What is needed
Copy out each of the following lines word for word, with no changes.

** start **

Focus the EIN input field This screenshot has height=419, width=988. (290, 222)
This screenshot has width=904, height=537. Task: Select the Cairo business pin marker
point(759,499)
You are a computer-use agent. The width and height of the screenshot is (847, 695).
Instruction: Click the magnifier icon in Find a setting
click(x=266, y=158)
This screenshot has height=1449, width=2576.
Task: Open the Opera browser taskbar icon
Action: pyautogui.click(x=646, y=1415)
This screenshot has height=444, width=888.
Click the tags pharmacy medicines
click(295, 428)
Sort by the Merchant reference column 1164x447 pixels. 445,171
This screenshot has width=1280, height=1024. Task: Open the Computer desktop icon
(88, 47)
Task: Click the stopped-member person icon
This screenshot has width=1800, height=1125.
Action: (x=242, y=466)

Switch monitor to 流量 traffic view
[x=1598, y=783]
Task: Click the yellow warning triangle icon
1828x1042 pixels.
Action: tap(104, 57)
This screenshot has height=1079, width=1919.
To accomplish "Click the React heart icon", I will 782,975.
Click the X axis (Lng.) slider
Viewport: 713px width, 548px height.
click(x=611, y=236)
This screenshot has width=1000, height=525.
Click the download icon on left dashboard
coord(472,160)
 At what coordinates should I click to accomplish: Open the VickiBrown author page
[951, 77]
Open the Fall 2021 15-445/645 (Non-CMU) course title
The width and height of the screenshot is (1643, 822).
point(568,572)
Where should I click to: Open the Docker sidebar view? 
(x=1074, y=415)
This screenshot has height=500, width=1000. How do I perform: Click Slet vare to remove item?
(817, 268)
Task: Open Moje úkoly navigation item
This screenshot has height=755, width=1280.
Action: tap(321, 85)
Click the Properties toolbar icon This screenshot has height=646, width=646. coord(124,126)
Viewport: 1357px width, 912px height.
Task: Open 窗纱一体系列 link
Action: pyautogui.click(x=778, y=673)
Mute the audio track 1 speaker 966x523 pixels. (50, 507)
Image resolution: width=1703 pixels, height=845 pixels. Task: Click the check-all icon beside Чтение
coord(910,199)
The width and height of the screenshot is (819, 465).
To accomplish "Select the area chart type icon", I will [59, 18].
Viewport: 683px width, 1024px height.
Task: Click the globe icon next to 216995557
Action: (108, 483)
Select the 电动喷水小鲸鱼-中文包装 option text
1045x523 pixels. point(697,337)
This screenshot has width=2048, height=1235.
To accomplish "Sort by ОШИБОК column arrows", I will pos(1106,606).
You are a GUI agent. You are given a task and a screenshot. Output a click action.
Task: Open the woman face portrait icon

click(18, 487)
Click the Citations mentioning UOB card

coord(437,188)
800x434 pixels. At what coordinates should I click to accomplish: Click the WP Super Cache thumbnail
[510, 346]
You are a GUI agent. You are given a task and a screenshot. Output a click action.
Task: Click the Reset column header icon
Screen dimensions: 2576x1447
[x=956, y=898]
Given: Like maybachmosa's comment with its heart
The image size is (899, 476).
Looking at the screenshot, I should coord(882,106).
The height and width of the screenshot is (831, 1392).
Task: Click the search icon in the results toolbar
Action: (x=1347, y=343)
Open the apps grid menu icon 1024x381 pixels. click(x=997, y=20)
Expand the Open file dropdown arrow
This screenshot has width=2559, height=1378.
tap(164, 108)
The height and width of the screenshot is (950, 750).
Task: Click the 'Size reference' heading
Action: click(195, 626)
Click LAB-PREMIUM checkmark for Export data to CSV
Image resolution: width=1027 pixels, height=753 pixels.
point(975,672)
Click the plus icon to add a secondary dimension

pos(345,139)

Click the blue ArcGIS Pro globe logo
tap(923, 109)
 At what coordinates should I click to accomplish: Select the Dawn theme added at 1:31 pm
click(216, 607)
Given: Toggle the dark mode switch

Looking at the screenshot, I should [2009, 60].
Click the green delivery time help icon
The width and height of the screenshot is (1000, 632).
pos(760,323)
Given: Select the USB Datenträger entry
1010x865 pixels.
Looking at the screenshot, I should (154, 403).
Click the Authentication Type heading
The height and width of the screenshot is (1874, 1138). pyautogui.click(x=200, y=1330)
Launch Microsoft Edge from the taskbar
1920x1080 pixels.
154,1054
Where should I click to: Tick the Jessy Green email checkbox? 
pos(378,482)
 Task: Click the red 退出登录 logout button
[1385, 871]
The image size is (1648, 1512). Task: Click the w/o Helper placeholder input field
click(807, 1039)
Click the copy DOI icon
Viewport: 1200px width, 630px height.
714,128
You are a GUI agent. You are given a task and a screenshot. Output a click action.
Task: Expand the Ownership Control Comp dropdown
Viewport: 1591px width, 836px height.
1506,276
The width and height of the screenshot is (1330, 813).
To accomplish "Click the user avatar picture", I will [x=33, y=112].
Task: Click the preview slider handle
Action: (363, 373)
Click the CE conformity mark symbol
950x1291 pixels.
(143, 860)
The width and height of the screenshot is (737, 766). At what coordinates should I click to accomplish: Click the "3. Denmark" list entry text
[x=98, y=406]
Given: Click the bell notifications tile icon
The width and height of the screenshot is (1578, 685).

** end **

Response to the task
Focus the EIN input field This screenshot has height=419, width=988. (290, 222)
This screenshot has width=904, height=537. Task: Select the Cairo business pin marker
point(759,499)
You are a computer-use agent. The width and height of the screenshot is (847, 695).
Instruction: Click the magnifier icon in Find a setting
click(x=266, y=158)
This screenshot has height=1449, width=2576.
Task: Open the Opera browser taskbar icon
Action: pyautogui.click(x=646, y=1415)
This screenshot has height=444, width=888.
Click the tags pharmacy medicines
click(295, 428)
Sort by the Merchant reference column 1164x447 pixels. 445,171
This screenshot has width=1280, height=1024. Task: Open the Computer desktop icon
(88, 47)
Task: Click the stopped-member person icon
This screenshot has width=1800, height=1125.
Action: (x=242, y=466)

Switch monitor to 流量 traffic view
[x=1598, y=783]
Task: Click the yellow warning triangle icon
1828x1042 pixels.
Action: tap(104, 57)
This screenshot has height=1079, width=1919.
To accomplish "Click the React heart icon", I will 782,975.
Click the X axis (Lng.) slider
Viewport: 713px width, 548px height.
click(x=611, y=236)
This screenshot has width=1000, height=525.
Click the download icon on left dashboard
coord(472,160)
 At what coordinates should I click to accomplish: Open the VickiBrown author page
[951, 77]
Open the Fall 2021 15-445/645 (Non-CMU) course title
The width and height of the screenshot is (1643, 822).
point(568,572)
Where should I click to: Open the Docker sidebar view? 
(x=1074, y=415)
This screenshot has height=500, width=1000. How do I perform: Click Slet vare to remove item?
(817, 268)
Task: Open Moje úkoly navigation item
This screenshot has height=755, width=1280.
Action: tap(321, 85)
Click the Properties toolbar icon This screenshot has height=646, width=646. coord(124,126)
Viewport: 1357px width, 912px height.
Task: Open 窗纱一体系列 link
Action: pyautogui.click(x=778, y=673)
Mute the audio track 1 speaker 966x523 pixels. (50, 507)
Image resolution: width=1703 pixels, height=845 pixels. Task: Click the check-all icon beside Чтение
coord(910,199)
The width and height of the screenshot is (819, 465).
To accomplish "Select the area chart type icon", I will [59, 18].
Viewport: 683px width, 1024px height.
Task: Click the globe icon next to 216995557
Action: (108, 483)
Select the 电动喷水小鲸鱼-中文包装 option text
1045x523 pixels. point(697,337)
This screenshot has width=2048, height=1235.
To accomplish "Sort by ОШИБОК column arrows", I will pos(1106,606).
You are a GUI agent. You are given a task and a screenshot. Output a click action.
Task: Open the woman face portrait icon

click(18, 487)
Click the Citations mentioning UOB card

coord(437,188)
800x434 pixels. At what coordinates should I click to accomplish: Click the WP Super Cache thumbnail
[510, 346]
You are a GUI agent. You are given a task and a screenshot. Output a click action.
Task: Click the Reset column header icon
Screen dimensions: 2576x1447
[x=956, y=898]
Given: Like maybachmosa's comment with its heart
The image size is (899, 476).
Looking at the screenshot, I should coord(882,106).
The height and width of the screenshot is (831, 1392).
Task: Click the search icon in the results toolbar
Action: (x=1347, y=343)
Open the apps grid menu icon 1024x381 pixels. click(x=997, y=20)
Expand the Open file dropdown arrow
This screenshot has width=2559, height=1378.
tap(164, 108)
The height and width of the screenshot is (950, 750).
Task: Click the 'Size reference' heading
Action: click(195, 626)
Click LAB-PREMIUM checkmark for Export data to CSV
Image resolution: width=1027 pixels, height=753 pixels.
point(975,672)
Click the plus icon to add a secondary dimension

pos(345,139)

Click the blue ArcGIS Pro globe logo
tap(923, 109)
 At what coordinates should I click to accomplish: Select the Dawn theme added at 1:31 pm
click(216, 607)
Given: Toggle the dark mode switch

Looking at the screenshot, I should [2009, 60].
Click the green delivery time help icon
The width and height of the screenshot is (1000, 632).
pos(760,323)
Given: Select the USB Datenträger entry
1010x865 pixels.
Looking at the screenshot, I should (154, 403).
Click the Authentication Type heading
The height and width of the screenshot is (1874, 1138). pyautogui.click(x=200, y=1330)
Launch Microsoft Edge from the taskbar
1920x1080 pixels.
154,1054
Where should I click to: Tick the Jessy Green email checkbox? 
pos(378,482)
 Task: Click the red 退出登录 logout button
[1385, 871]
The image size is (1648, 1512). Task: Click the w/o Helper placeholder input field
click(807, 1039)
Click the copy DOI icon
Viewport: 1200px width, 630px height.
714,128
You are a GUI agent. You are given a task and a screenshot. Output a click action.
Task: Expand the Ownership Control Comp dropdown
Viewport: 1591px width, 836px height.
1506,276
The width and height of the screenshot is (1330, 813).
To accomplish "Click the user avatar picture", I will [x=33, y=112].
Task: Click the preview slider handle
Action: (363, 373)
Click the CE conformity mark symbol
950x1291 pixels.
(143, 860)
The width and height of the screenshot is (737, 766). At what coordinates should I click to accomplish: Click the "3. Denmark" list entry text
[x=98, y=406]
Given: Click the bell notifications tile icon
The width and height of the screenshot is (1578, 685).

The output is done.